2017 Fiscal Year Research-status Report
欧州における極右政党支持・排外主義と選挙動員の実証研究
Project/Area Number |
17K13676
|
Research Institution | The University of Kitakyushu |
Principal Investigator |
中井 遼 北九州市立大学, 法学部, 准教授 (10546328)
|
Project Period (FY) |
2017-04-01 – 2020-03-31
|
Keywords | ヨーロッパ / 移民 / 難民 / 計量分析 / 欧州懐疑主義 / ナショナリズム / 反移民 / 排外主義 |
Outline of Annual Research Achievements |
本研究課題は,ヨーロッパ諸国を主たる対象として,いわゆる極右政党の支持が拡大している要因の実証的妥当性を検証し,またそれらの政治勢力が展開する動員が世論にどのような影響を与えているか明らかにすることを目的としている。 事業初年度にあたる29年度は,両者を結節する現象として見られがちな,反難民・反移民態度の研究に取り組んだ。
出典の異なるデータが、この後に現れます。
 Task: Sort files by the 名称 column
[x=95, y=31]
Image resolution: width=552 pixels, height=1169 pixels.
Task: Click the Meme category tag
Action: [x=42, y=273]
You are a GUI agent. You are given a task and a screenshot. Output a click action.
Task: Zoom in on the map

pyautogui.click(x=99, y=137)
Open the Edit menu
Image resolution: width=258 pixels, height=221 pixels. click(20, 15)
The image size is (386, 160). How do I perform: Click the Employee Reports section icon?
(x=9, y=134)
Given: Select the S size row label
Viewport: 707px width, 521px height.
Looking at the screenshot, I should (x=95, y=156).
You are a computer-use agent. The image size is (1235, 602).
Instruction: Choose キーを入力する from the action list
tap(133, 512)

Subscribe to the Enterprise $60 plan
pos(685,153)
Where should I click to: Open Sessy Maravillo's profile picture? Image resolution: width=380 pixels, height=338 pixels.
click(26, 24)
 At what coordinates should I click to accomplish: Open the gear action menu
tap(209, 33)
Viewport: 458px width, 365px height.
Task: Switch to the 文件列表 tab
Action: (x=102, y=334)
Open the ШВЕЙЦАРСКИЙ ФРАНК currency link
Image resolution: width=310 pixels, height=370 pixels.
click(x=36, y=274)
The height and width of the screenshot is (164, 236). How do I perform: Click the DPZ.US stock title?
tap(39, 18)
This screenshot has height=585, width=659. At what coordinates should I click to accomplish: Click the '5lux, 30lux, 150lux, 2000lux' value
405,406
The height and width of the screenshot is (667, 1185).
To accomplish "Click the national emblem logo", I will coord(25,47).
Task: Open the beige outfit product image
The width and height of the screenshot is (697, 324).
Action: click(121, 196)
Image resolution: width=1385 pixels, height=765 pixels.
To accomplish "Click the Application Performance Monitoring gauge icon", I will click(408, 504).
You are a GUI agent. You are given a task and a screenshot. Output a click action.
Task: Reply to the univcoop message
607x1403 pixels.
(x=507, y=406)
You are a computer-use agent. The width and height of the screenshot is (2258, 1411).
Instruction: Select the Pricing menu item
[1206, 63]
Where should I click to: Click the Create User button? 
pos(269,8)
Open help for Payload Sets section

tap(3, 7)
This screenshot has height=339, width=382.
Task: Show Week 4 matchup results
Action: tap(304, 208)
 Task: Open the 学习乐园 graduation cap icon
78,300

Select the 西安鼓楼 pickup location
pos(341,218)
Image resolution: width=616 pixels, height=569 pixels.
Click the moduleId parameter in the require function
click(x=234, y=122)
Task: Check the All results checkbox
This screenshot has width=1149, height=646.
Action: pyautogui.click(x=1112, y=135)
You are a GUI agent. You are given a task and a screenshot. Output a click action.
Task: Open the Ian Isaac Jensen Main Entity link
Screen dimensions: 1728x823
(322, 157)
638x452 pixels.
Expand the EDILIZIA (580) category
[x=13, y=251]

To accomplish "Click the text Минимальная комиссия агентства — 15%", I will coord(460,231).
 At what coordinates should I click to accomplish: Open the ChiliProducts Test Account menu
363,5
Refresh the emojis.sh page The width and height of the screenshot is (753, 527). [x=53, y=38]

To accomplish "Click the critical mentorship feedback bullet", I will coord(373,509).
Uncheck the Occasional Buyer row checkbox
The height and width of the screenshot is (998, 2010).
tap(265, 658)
反移民態度規定要因の実証研究については膨大な先行研究があるが,本研究はこれに知見を加味することを企図して①対難民態度の場合の分析結果②移民の人種的異同を考慮に入れた場合の分析結果を検討した。手法としては,とくにEuropean Social Survey等の個票計量分析を中心とし,適宜研究も行った。 得られた暫定的結論は次の通りである。(1)反移民態度先行研究と同様に,難民に対する否定的な態度も,個々人の経済的地位や属性が与える統計的影響は明確ではなく,政治的選好や文化的認識の方が実証的には意味ある影響を与えていた。エピソードベースで語られる,「貧しい者や学のない者たちが難民受け入れに反対している」といった言説は,実証的には根拠がなく,むしろ社会経済的地位の高い回答者の中にも十分に反難民感情は浸透している。本研究の分析結果からは欧州懐疑感情が重大な影響を及ぼしていた。(2)他方で,移民集団の人種的異同を区別した場合には,個々人の経済的地位・属性が反移民態度を規定する場合も見いだされた。世論調査回答者に対して,異なる人種としての移民(欧州域外移民)を想起させる質問の場合,もっぱら政治的・文化的態度が統計的有意性をもつ独立変数であった一方,同じ人種としての移民(欧州域内移民)を想起させた質問に対しては経済地位・属性要因が効果を有す場合があった。 30年度以降はこのような世論や感情のインタラクションに政党(支持)がどのように関与しているか分析を深める予定である。
|
Current Status of Research Progress |
Current Status of Research Progress
1: Research has progressed more than it was originally planned.
Reason
当初計画では,初年度には予備分析をいくつか実施するものと想定していたところ,当初計画以上に早期に論文化に結び付き,全体の研究計画のなかでよいスタートを切れたと解される。
|
Strategy for Future Research Activity |
近年の欧州における極右政党支持や排外主義を分析するにあたり,避けられないテーマとしての反移民感情・反難民感情については一定のまとまった分析結果を得ることができたため,今後はこれらの感情や因果関係の中に,前述の政党支持態度などがいかにかかわっているのか(あるいはかかわっておらず独立に存在するのか),分析を進めていく。 具体的には反移民感情・反難民感情は,極右政党支持の独立変数なのかあるいは従属変数なのか,または相互に直接には因果関係にない態度であるのか,実証的に解きほぐしていく。
|
Causes of Carryover |
当初計画では書籍等で物品費をもう少し利用する予定であったが,研究の進展上,データによる計量分析の成果公表が早期に見込むことができ,そちらの作業を優先したため,物品費支出が抑制された。当該助成金については平成30年度の研究活動で使用される。